Unfortunately for you, I want to try to ride this tidal wave that for some days has been pushing me to press keys with such frantic frequency. After "Cocaine Bear," in a continuum devoid of logical sense, I proudly continue by offering you what I believe to be a good book. However, when thinking of this review, I imagine an empty room with only a couple of patrons at most. Let's face it clearly: good old Samuel P. Huntington is not one of those well-known authors. The title of the work, "The Clash of Civilizations and the New World Order," doesn’t exactly invite reading. I can already see you flying gracefully far, far away to browse the Home Page and land on reviews more attractive and juicy than an unknown geopolitics text.

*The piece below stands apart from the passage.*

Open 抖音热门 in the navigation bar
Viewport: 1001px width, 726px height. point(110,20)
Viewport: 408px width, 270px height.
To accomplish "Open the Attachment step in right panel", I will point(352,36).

But if there’s time for "Cocaine Bear," well, there's also time for "The Clash of Civilizations and the New World Order."

In 1989, Francis Fukuyama, right after the fall of the Berlin Wall, wrote an essay "The End of History?" and the thesis was further developed three years later with the publication of the book "The End of History." Same for Huntington who wrote the essay "The Clash of Civilizations?" in 1993. Three years later, the question mark of the essay vanished.

The two academics had very different visions of the post-Cold War era but have one thing in common. Precisely the question mark (?) of their essays. Almost no one emphasizes the importance of that special character.

Fukuyama hypothesized, wrongly, the birth of a unipolar world, globalized with growing development of liberal democracies. In hindsight, we can say that his book has aged poorly and his name is closely linked to the economic and geopolitical policies espoused by the Clinton administration. Of course, they were forecasts. The book, 900 pages long, also hypothesized other adverse scenarios that were spot on, Chinese growth and unheeded warnings that came true, but it’s known that man tends to simplify. So, Francis became known as the optimistic academic who thought history was over and that the post-Cold War world would have fewer frictions. He believed it was one of the possible scenarios, more probable than others.

And Huntington? He wrote "The Clash of Civilizations and the New World Order" precisely as a response to Fukuyama's work, and omitting the question mark was a godsend. Thirty years later, we can say his predictions were more accurate. But even in this case, the book is denser and more profound than it might seem. Just to give an example, he considered a conflict between Ukraine and Russia highly unlikely (p. 38) due to the cultural affinities that bound them. He did not foresee the deep internal crisis of the United States, which is the massive Western problem for which books are worth writing now. And I could go on for paragraphs.

For Huntington, a universal civilization cannot exist. Civilizations (Chinese, Japanese, Indian, Muslim, Western, and finally African and Latin American) have a millennial duration that outlasts empires and states. Religion and language are the hinges of civilizations, united with demographic factors, customs, and traditions. In the 1900s, at its peak, the English language was spoken by less than 10% of the global population. The Western demographic collapse is accelerating the process of multipolarism that Huntington had foreseen but with longer timelines.

The book delves into themes such as the dynamic relationship between power and culture and the unstable and temporary equilibria resulting from the inevitable clash between various civilizations. At the end of the 1900s, the major friction themes were Western universalism, Muslim extremism, and Chinese growth.

I want to stay vague and avoid going into particulars to make two general reflections before closing. Perhaps the most suitable place would be an editorial, but now I'm almost at the end.

In my opinion, we live in a world of black and white, of extreme simplification and synthesis. This is fine up to a certain point because we are not children and obviously reality is interconnected, complicated, and the books I have talked about are very gray, interesting, and intriguing precisely for this reason. Because ex post, we are all experts at reading what should have been done and explaining history. But trying to imagine today what the future developments could be, looking at the medium and long term, is not so easy. And that is why Fukuyama and Huntington had put a question mark in their essays.

I would like someone to read books that unravel and hypothesize different theories on the same theme. This, in my opinion, would enhance critical spirit. And the loss of critical spirit is what scares me the most. By now, we are pushed to relate to people who think the same way and to categorize others a priori as ignorant fools. Society polarizes between us and them. We are the white and they are the black.

I lean more towards Huntington's vision, but Fukuyama, in his philosophical and environmental analysis, has hit some very interesting points. Both have made wrong predictions, and certainly, Fukuyama has made more noise in falling. But to arrive at this conclusion, I have read their books from cover to cover.

Being curious, feeling profoundly ignorant, and taking inspiration from those who think differently to change perspective is perhaps the only way to be more immune to fake news, more reprehensible populism born of ignorance.